• What you will do:
Going down the data below, set down exactly the line with "Tam Valley Depot (84, 1455)" and each line after it through the line with "Intermountain Railway (98, 919)"; no other lines.

• Items from a data source:
┌────────
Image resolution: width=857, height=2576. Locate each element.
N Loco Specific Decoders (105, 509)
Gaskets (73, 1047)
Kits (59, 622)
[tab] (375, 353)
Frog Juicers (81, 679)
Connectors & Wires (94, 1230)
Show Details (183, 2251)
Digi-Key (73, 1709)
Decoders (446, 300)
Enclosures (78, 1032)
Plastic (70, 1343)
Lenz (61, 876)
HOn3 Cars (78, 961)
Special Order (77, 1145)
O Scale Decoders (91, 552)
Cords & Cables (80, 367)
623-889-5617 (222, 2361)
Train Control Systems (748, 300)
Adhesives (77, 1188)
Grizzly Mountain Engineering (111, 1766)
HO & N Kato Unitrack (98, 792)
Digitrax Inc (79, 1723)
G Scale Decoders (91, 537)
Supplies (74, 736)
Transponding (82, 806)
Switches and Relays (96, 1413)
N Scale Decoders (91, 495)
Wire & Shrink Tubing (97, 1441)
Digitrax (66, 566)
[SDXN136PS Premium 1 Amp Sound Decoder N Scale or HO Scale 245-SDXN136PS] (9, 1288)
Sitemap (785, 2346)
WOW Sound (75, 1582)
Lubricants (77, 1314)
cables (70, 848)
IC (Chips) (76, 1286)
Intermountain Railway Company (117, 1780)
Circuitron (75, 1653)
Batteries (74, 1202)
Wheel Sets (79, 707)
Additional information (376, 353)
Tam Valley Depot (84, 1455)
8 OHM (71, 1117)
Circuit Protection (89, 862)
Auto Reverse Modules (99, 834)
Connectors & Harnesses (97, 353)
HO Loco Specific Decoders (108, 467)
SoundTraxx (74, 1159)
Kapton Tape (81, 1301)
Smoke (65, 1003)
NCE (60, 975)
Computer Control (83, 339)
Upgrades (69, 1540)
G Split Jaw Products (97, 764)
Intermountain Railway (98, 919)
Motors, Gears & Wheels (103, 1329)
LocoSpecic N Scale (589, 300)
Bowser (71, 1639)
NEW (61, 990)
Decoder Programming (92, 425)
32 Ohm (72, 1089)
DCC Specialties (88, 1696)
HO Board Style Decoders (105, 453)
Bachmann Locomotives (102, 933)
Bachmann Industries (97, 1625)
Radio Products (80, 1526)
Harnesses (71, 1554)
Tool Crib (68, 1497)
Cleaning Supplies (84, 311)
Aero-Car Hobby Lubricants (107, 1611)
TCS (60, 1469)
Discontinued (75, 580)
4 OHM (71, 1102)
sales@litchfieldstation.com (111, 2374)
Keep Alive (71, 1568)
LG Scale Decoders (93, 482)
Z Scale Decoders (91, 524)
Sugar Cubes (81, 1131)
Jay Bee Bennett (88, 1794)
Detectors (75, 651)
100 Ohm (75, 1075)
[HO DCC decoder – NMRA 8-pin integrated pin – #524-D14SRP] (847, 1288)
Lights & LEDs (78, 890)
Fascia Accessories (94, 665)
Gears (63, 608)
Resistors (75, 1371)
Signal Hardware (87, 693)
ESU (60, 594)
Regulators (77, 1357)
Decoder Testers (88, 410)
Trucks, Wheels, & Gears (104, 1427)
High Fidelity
└────────
• Result for this exercise:
Tam Valley Depot (84, 1455)
8 OHM (71, 1117)
Circuit Protection (89, 862)
Auto Reverse Modules (99, 834)
Connectors & Harnesses (97, 353)
HO Loco Specific Decoders (108, 467)
SoundTraxx (74, 1159)
Kapton Tape (81, 1301)
Smoke (65, 1003)
NCE (60, 975)
Computer Control (83, 339)
Upgrades (69, 1540)
G Split Jaw Products (97, 764)
Intermountain Railway (98, 919)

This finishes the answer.